The mother of a pair of senior high school student-athletes, she didn’t like the fact that they weren’t going to get to play their fall seasons — at least not in the fall.

So she started a Facebook group.

“I was lying in bed and I was thinking, ‘There’s got to be other parents that think like me,’” said Boettcher. “I just put a feeler out and, within 24 hours, I had close to 1,000 people. It’s just been crazy.”

By Thursday afternoon, membership in the ‘Delaware HS Athletes Parent Group’ was up to 2,300 with over 4,300 people having signed a petition with the headline ‘DIAA Let them play this fall.’

That question may finally get fully decided today when the state Board of Education discusses the DIAA’s proposal to delay the fall sports season until late winter in 2021. A link to the virtual meeting, which starts at 8:30 a.m., can be found at https://publicmeetings.delaware.gov.

The ID number for the meeting is 66466.

Last week, the Delaware International Athletic Association voted to play the entire high school schedule for the coming school year in condensed seasons starting in early January due to the impact of the coronavirus pandemic.

The move requires the state Board of Education to make a change in regulation.

The purpose of today’s meeting is for both board discussion and to hear public comment. The board is then slated to take action on the proposal.

State board members can ask questions about the proposed regulations but they cannot change the proposal presented to them.

Parents from Boettcher’s group have signed up to speak at today’s meeting.

A parents’ Facebook group has attracted over 2,300 members this week as they look to get fall sports played later in the fall.

The group’s petition was written by member Lisa Hughes. Among other points, the petition says that:

“The decision to deny our student athletes the ability to compete this fall poses greater risks to them than Covid-19. Our students’ mental health is not being taken into consideration. Depression, anxiety, and suicide have all risen at an alarming rate in teenagers since March. Sports and physical activity serve as natural ways to negate depression and anxiety in our teens. Not allowing our student athletes to compete this fall is only going to increase mental health issues.”

The petition also says it believes that the available science supports the idea that sports can be played safely in Delaware.

After having spring sports canceled, Boettcher said parents are worried that the fall sports season could eventually be canceled, too. She said there are concerns about late-winter weather impacting fall sports.

“I think it would be safer to do it now (in October and November) than it would be waiting for February and March,” said Boettcher. “A lot parents’ fear I hear is that they’re going to take it completely away like they did with spring sports.”

Boettcher, who lives just over the state line near Elkton, Md., said the Facebook group seems to have attracted parents from around the state. She’s been posting photos of student-athletes that parents have sent in.

“We have people from all over the place,” said Boettcher. “I don’t think it’s just New Castle County or it’s not just private schools.

“We’re not in this for ourselves, we’re in this for our kids,” she added. “I am just trying to support my kids in what they want to do — which is play. … We want them to play. We want to see our happy, healthy kids on the field, doing what they love.”

Among the officials expected to take part in today’s virtual meeting are DIAA executive director Donna Polk and Sussex Central principal Bradley Layfield, the DIAA board chairperson. Also slated to be on hand are Laura Makransky, the Deputy Attorney General, and Michael Rodriguez, Associate Secretary, Student Support, for DDOE.
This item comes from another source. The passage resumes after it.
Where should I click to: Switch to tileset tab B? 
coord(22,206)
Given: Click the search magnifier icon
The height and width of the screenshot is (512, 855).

Veteran DIAA board member Kevin Fitzgerald, the Caesar Rodney superintendent, said he and other board members have received emails from concerned parents.
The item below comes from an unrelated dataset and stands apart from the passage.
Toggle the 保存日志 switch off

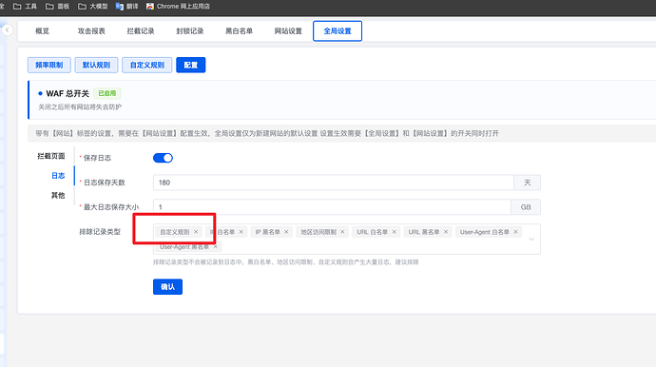point(163,158)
“We hear them,” he said. “We certainly understand what they’re saying and appreciate it. I don’t think they’re going to find better cheerleaders for student and school-based athletics than anyone on the DIAA board. I think everybody agrees that school-based athletics are an important part of providing for the whole child.”

“It wasn’t that we didn’t feel that sports couldn’t be played at this point,” said DIAA board member Dr. Bradley Bley. “It was more of a logistical reason. The superintendents and principals didn’t feel that they had the resources to handle all the changes that are coming into place right now.”

Bley added that it would be difficult to “allow sports when a lot of schools are going to be going six weeks without classes anyway.”